#### [WORK REQUEST A]
Reproduce the passage of the Fireball XL5 text from "Fireball XL5 is" up to and including "of alien civilisations.".
#### [WORK REQUEST B]
In the Fireball XL5 text, who voiced Colonel Steve Zodiac?
#### [WORK REQUEST C]
Please write the next part of the Fireball XL5 text, picking up after its final sentence.
(Beginning of DOCUMENT EXCERPT)
British children's science fiction TV series (1962–1963)

Fireball XL5 is a 1960s British puppet science fiction television series about the missions of Fireball XL5, a vessel of the World Space Patrol that polices the cosmos in the year 2062. Commanded by Colonel Steve Zodiac, XL5 defends Earth from interstellar threats while encountering a wide variety of alien civilisations.

Inspired by the Space Race, Fireball XL5 was created by the husband-and-wife team of Gerry and Sylvia Anderson and filmed by their production company AP Films (APF) for ITC Entertainment. It was APF's final black-and-white series and the third to be made in what the Andersons dubbed "Supermarionation": a style of production in which the characters were played by electronic marionettes whose mouth movements were synchronised with the voice actors' pre-recorded dialogue. Zodiac was voiced by Paul Maxwell while two of his companions – XL5 co-pilot Robert the Robot and "space doctor" Venus – were voiced by Gerry and Sylvia Anderson themselves. The series' scale model special effects were directed by Derek Meddings.

Filming of Fireball XL5s 39 half-hour episodes began in February 1962 and the series premiered on ATV London (part of the ITV network) on 28 October that year. It was also purchased by NBC in the United States, becoming the only Anderson series to air on an American network, as opposed to being syndicated. The TV episodes were supplemented by an audio play, comic strips in TV Comic and TV Century 21, and other tie-ins including books, toys and model kits. The series was regularly repeated on British TV until 1974 and has since been released on DVD in the UK, US, Canada and Australia.
(End of DOCUMENT EXCERPT)
(Beginning of SOURCE MATERIAL)
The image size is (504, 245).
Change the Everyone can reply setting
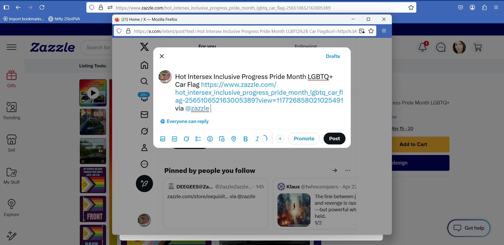185,121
(End of SOURCE MATERIAL)
#### [REPLY A]
Fireball XL5 is a 1960s British puppet science fiction television series about the missions of Fireball XL5, a vessel of the World Space Patrol that polices the cosmos in the year 2062. Commanded by Colonel Steve Zodiac, XL5 defends Earth from interstellar threats while encountering a wide variety of alien civilisations.

#### [REPLY B]
Paul Maxwell

#### [REPLY C]
In June 2023 the British free-to-air vintage film and nostalgia television channel Talking Pictures TV commenced a rerun of the series on Saturday afternoons. Whilst in the United States the series, along with other Anderson Supermarionation series, has been shown intermittently on MeTV Toons since 25 June 2024. As of 2026, the full series is available on Amazon Prime Video.

Regarded by some commentators as a space opera or space Western, Fireball XL5 has been praised for its music; its closing theme – "Fireball", sung by Don Spencer – was commercially released to moderate success in the UK charts. It is often confused with Space Patrol, a marionette series with a similar premise that was made by the Andersons' former collaborators Roberta Leigh and Arthur Provis.

==Premise==
Set in the year 2062, the series follows the missions of Earth spaceship Fireball XL5, commanded by Colonel Steve Zodiac of the World Space Patrol (WSP). Zodiac's crew comprises Dr Venus, an authority on space medicine; engineer and navigator Professor Matthew Matic; and co-pilot Robert: a transparent, anthropomorphic robot who often exclaims "ON-OUR-WAY-'OME!" as XL5 returns to base.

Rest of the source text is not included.